A network engineer must migrate a router loopback interface to the IPv6 address space. If the current IPv4 address of the interface is 10.54.73.1/32, and the engineer configures IPv6 address 0:0:0:0:0:ffff:a36:4901, which prefix length must be used?
In IPv6, a /128 prefix length is used for an individual address, such as a loopback address, which is a single host address.
The IPv6 address 0:0:0:0:0:ffff:a36:4901 (or ::ffff:10.54.73.1 in the compressed form) is an IPv4-mapped IPv6 address. This type of address maps an IPv4 address into the IPv6 address space.

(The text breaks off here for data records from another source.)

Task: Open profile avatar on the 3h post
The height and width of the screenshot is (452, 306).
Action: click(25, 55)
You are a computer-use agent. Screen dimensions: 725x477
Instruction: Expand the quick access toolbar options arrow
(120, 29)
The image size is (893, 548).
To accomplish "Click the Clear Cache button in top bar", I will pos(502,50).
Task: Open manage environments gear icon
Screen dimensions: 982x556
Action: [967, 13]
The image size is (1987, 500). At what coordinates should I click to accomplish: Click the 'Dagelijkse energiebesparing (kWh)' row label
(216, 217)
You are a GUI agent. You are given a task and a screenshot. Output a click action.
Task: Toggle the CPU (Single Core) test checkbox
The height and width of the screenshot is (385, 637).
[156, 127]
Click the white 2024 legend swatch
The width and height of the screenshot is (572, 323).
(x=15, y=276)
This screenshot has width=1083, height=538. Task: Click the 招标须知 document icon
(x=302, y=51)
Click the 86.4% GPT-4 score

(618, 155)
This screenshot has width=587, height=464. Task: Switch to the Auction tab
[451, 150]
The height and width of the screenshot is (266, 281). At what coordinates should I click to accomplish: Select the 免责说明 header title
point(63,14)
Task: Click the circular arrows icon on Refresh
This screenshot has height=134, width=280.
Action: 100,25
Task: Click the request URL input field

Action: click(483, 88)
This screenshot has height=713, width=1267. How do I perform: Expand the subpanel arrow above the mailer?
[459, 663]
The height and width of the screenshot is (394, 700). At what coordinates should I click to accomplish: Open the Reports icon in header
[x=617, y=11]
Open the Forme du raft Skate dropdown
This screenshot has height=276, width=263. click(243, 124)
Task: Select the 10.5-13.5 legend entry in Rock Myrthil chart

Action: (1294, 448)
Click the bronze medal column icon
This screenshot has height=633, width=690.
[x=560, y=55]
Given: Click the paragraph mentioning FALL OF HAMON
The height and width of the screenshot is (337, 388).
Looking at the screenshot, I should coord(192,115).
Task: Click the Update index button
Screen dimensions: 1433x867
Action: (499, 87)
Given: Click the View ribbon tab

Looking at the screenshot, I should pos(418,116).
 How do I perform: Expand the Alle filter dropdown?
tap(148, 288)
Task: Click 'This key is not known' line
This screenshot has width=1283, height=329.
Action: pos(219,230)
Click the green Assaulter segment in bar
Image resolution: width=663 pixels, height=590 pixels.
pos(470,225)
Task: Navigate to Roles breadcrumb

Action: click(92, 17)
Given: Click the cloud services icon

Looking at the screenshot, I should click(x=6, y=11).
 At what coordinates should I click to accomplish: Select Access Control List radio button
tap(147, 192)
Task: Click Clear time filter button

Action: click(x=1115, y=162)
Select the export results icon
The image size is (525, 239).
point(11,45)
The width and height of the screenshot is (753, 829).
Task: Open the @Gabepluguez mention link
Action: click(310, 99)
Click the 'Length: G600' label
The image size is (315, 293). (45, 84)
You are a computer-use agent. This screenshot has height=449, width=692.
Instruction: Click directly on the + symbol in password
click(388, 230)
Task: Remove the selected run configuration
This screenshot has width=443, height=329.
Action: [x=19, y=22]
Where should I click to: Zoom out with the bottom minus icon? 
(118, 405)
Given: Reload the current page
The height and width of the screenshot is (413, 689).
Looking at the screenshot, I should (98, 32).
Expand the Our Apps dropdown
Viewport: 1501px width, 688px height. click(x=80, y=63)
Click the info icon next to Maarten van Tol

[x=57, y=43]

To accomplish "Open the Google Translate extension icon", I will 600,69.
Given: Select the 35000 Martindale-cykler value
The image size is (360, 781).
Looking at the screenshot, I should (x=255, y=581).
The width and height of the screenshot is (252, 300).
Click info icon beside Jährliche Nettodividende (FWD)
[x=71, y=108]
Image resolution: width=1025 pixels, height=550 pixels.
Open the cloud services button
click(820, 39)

For a loopback interface, which represents a single, specific address, /128 is the most appropriate prefix length.
Ya'll who gone and done select B are getting yourselves confused. Yes I'm talking to you Junior_Network and Rick3390.
::ffff:0:0/96 is simply the CIDR address block for IPv4 mapped addresses. The /96 prefix length is used because the remaining 32 bits (128-96) are used for the 32 bits needed in IPv4.
So in this instance we take the IPv4 address - 10.54.73.1 - and format each octet as hex. We get 0A.36.49.01. We then format this as two consecutive octets, getting 0A36:4901. We finally append the IPv6 address block for IPv4 mapped addresses and get a new IPv6 host address:
::ffff:0:0:A36:4901/128
The prefix length is 128, because all 128 bits are fixed. Nothing works different about that here.
I think B is correct answer.
::ffff:0:0/96 — This prefix is used for IPv6 transition mechanisms and designated as an IPv4-mapped IPv6 address.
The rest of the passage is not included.